■ WRITTEN EXERCISE A ■
What does the contract excerpt say Netfast has the sole obligation to do?
■ WRITTEN EXERCISE B ■
How would you render this sentence from the contract excerpt in Spanish: "Delivery of any and all Services shall be deemed to be made when rendered."
■ WRITTEN EXERCISE C ■
Continue the contract excerpt by drafting the clause text that follows its final heading, "8. Intellectual Property Rights."

■ SOURCE TEXT ■
6. Title; Risk of Loss.

Title to all Deliverables purchased by Customer shall pass to Customer at the time of delivery by Netfast to the common carrier used to delivery to Customer.  Delivery of any and all Services shall be deemed to be made when rendered.

7. Independent Contractor.

At all times during the term of this Agreement, Netfast shall be an independent contractor in providing the Deliverables hereunder with the sole right to supervise, manage, operate, control and direct the provision of such Deliverables and the sole obligation to employ, compensate and manage its employees and business affairs.  Nothing contained in this Agreement shall be deemed or construed to create a partnership or joint venture, to create the relationship of employee/employer or principal/agent, or otherwise create any liability whatsoever of any party with respect to the indebtedness, liabilities, obligations or actions of the other party.

8. Intellectual Property Rights.

Dataset excerpt
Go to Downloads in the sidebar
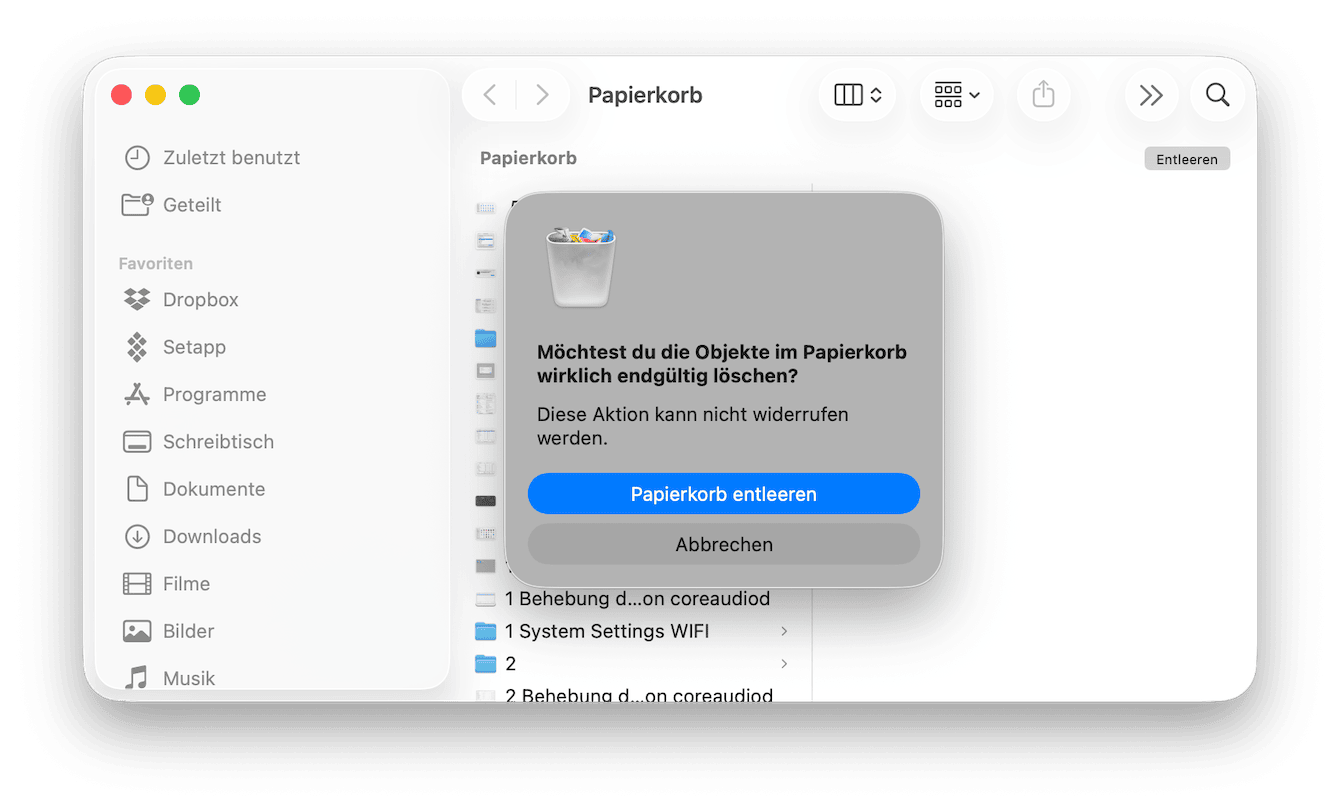Image resolution: width=1340 pixels, height=811 pixels. click(211, 537)
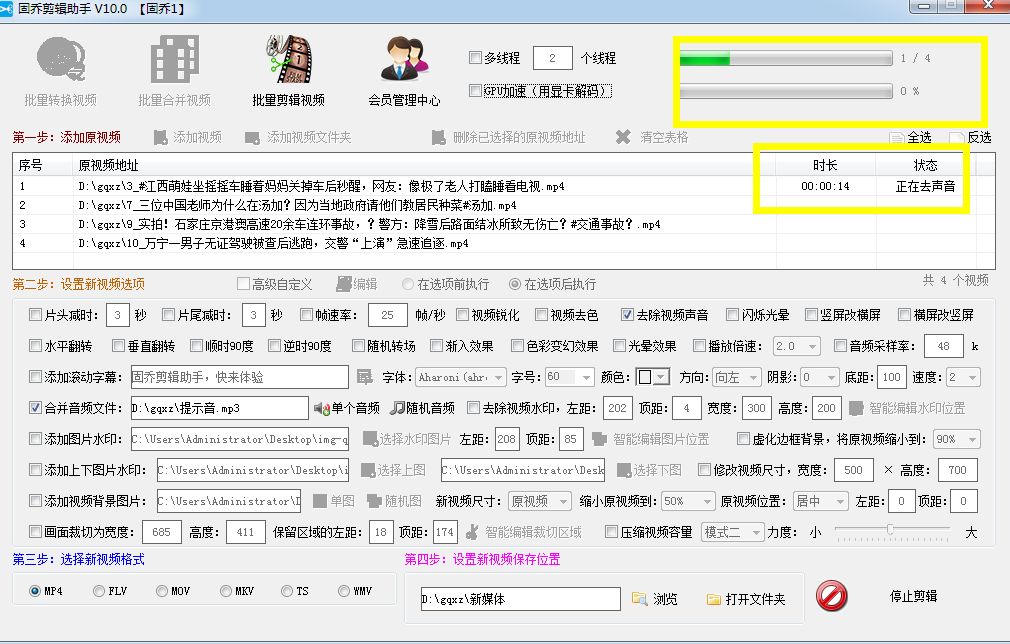The image size is (1010, 644).
Task: Open the 批量转换视频 (batch convert) tool
Action: (60, 70)
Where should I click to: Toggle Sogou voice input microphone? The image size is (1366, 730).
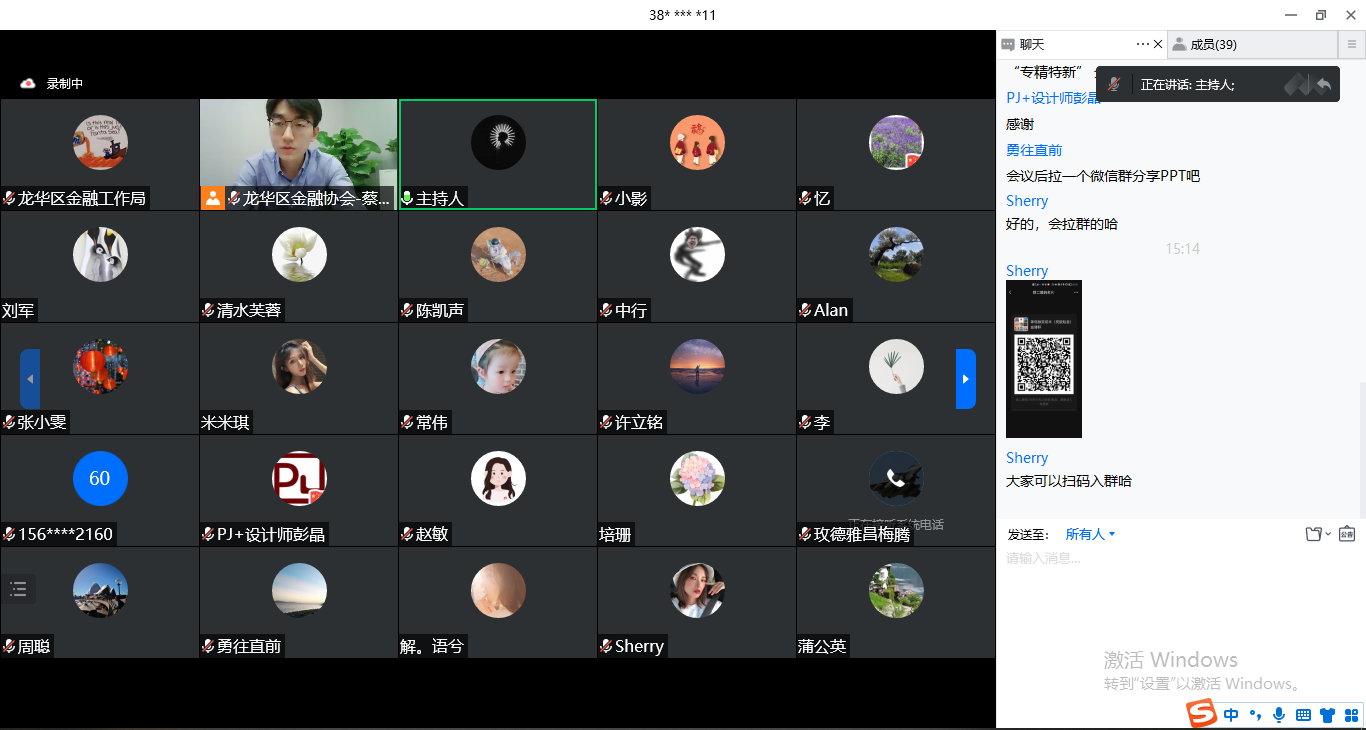(1279, 715)
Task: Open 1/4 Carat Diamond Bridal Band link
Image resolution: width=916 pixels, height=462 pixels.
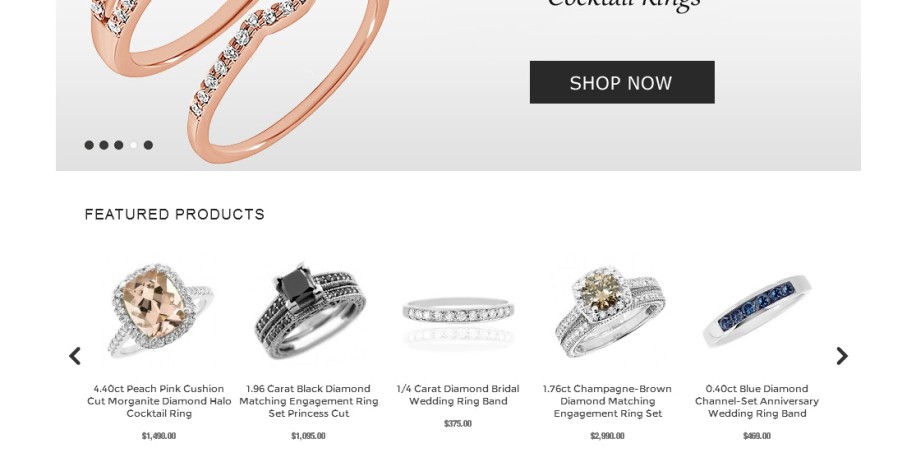Action: tap(458, 395)
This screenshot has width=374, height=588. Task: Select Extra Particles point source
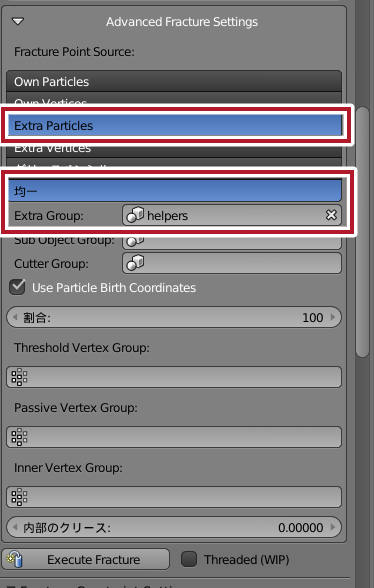click(x=175, y=125)
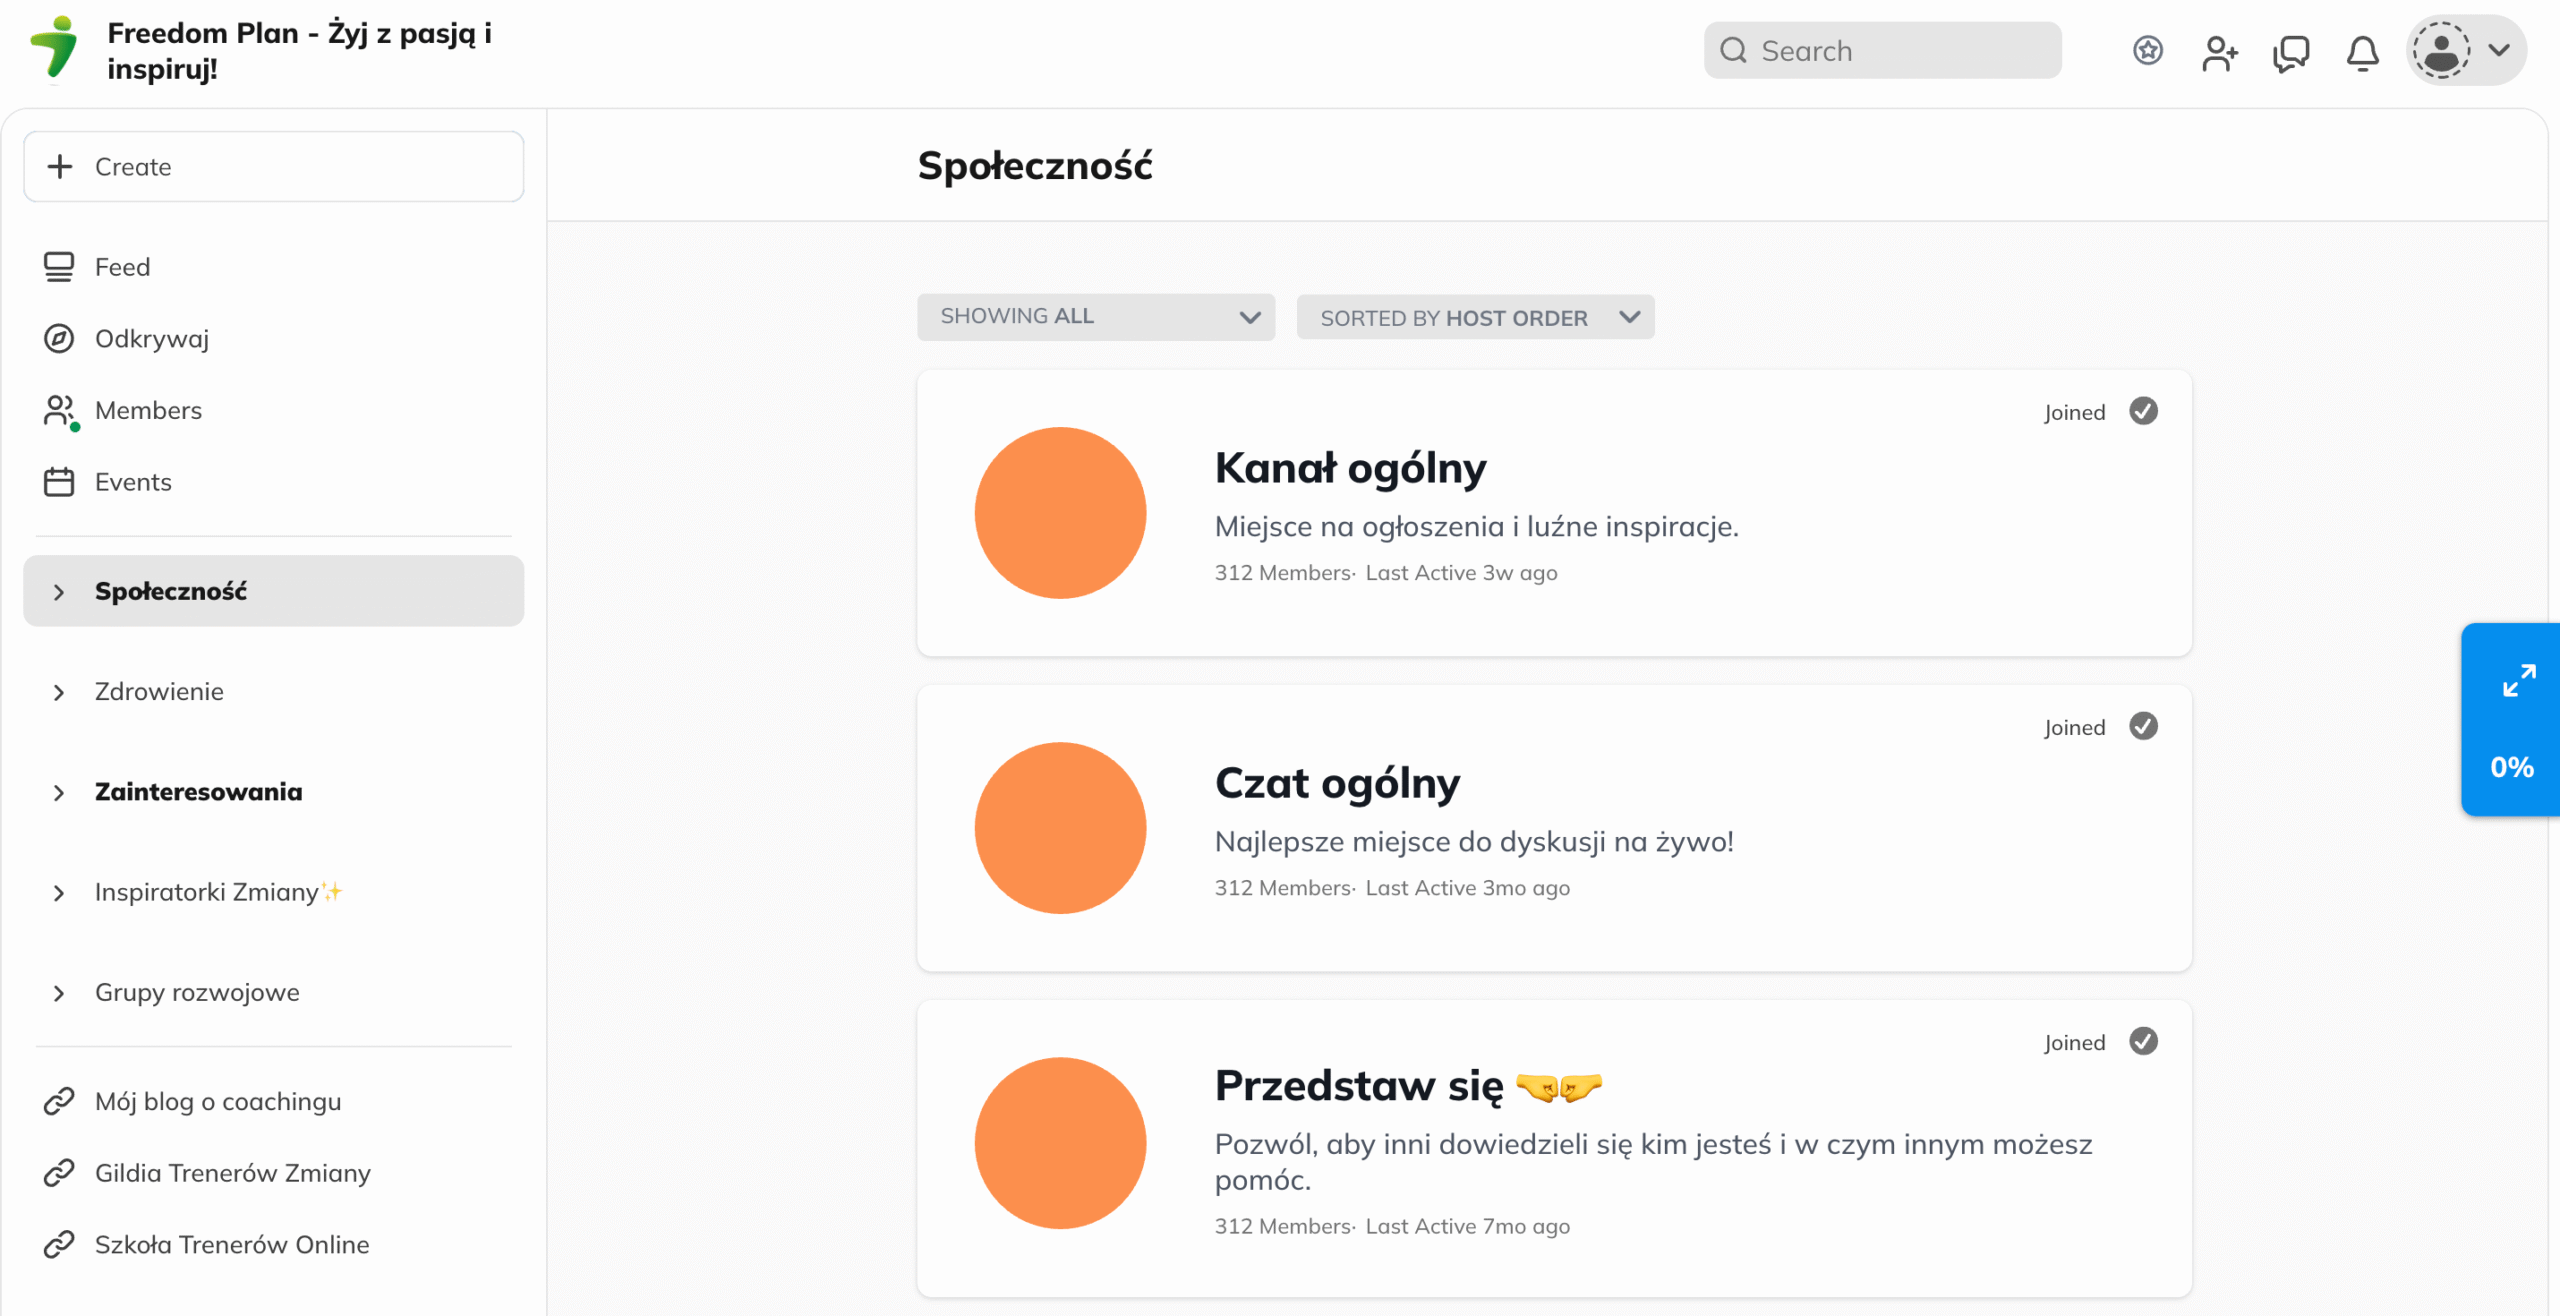Click the star badge icon in header
The width and height of the screenshot is (2560, 1316).
pos(2147,50)
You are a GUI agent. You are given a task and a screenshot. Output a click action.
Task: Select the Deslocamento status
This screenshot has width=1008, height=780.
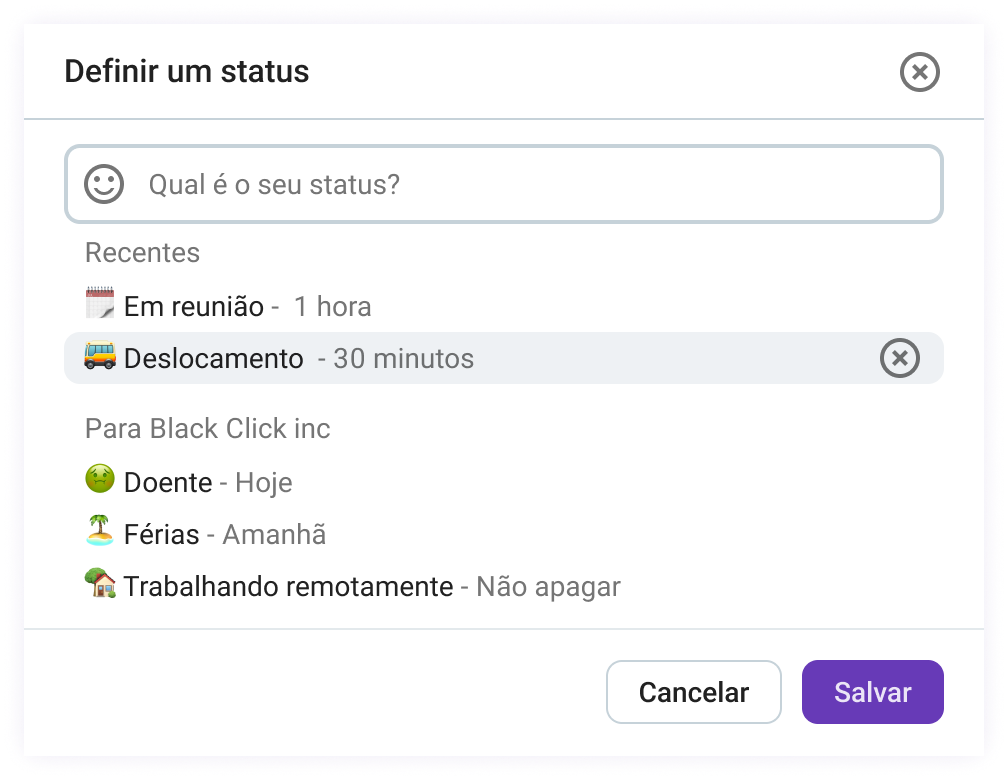(212, 358)
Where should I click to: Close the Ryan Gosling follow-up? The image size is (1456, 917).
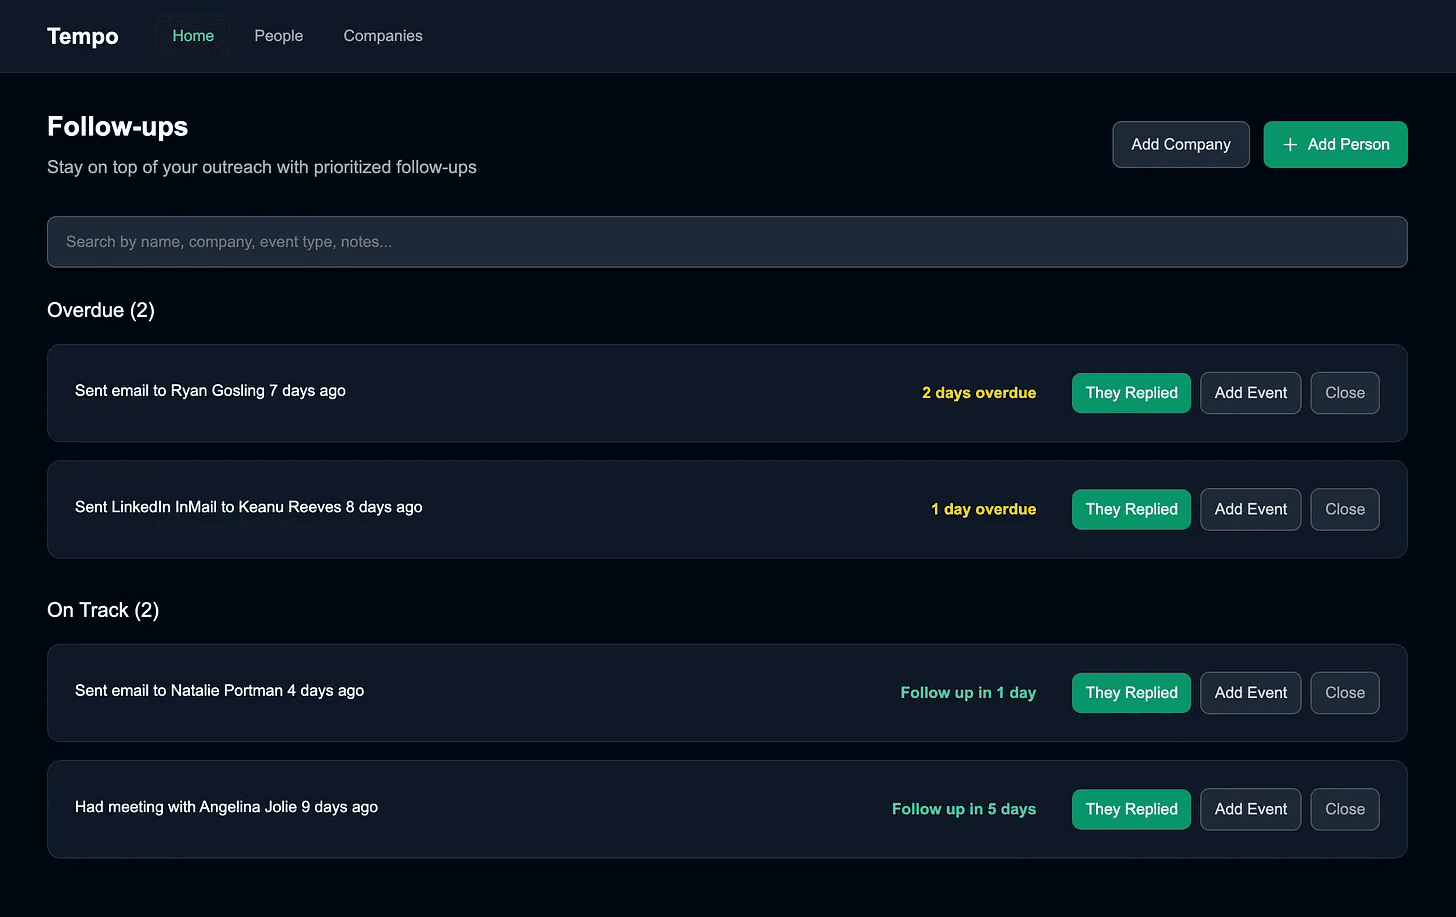click(1344, 393)
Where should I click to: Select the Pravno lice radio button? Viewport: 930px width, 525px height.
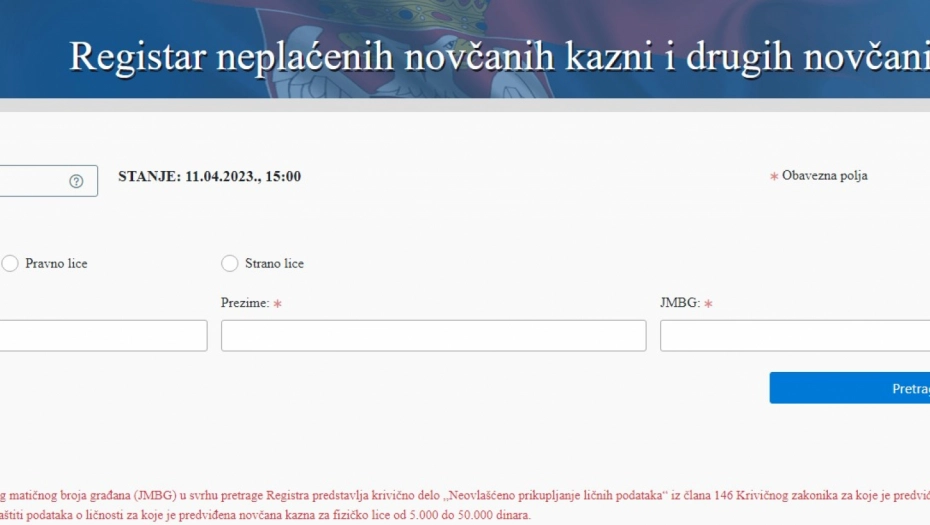click(10, 264)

■ RESPONSE A ■
To employ, compensate and manage its employees and business affairs.

■ RESPONSE B ■
La entrega de todos y cada uno de los Servicios se considerará efectuada en el momento en que se presten.

■ RESPONSE C ■
  1. Software Licenses.  Customer acknowledges that Netfast is not an authorized distribution partner for all of the equipment manufacturers whose goods are sold by Netfast, and that Netfast does not sell equipment software and firmware licenses. Customer acknowledges its understanding that some manufacturers have policies that require the inspection and re-licensing of equipment acquired from companies outside the authorized distribution chain. Customer agrees that it is responsible for all software and firmware licenses and agrees that Netfast is not liable or responsible for any fees incurred by Customer for inspection and licensing, if necessary.
  2. Third Party Rights.  If the use of any Deliverable provided to the Customer hereunder requires the provision or use of, or if a Deliverable incorporates, any intellectual property rights owned or otherwise held by a third party, the Customer shall be responsible for obtaining any and all third party permissions or entering into any and all end-user licenses required by such third party owner in order to use such Deliverable.

9. Confidential Matters.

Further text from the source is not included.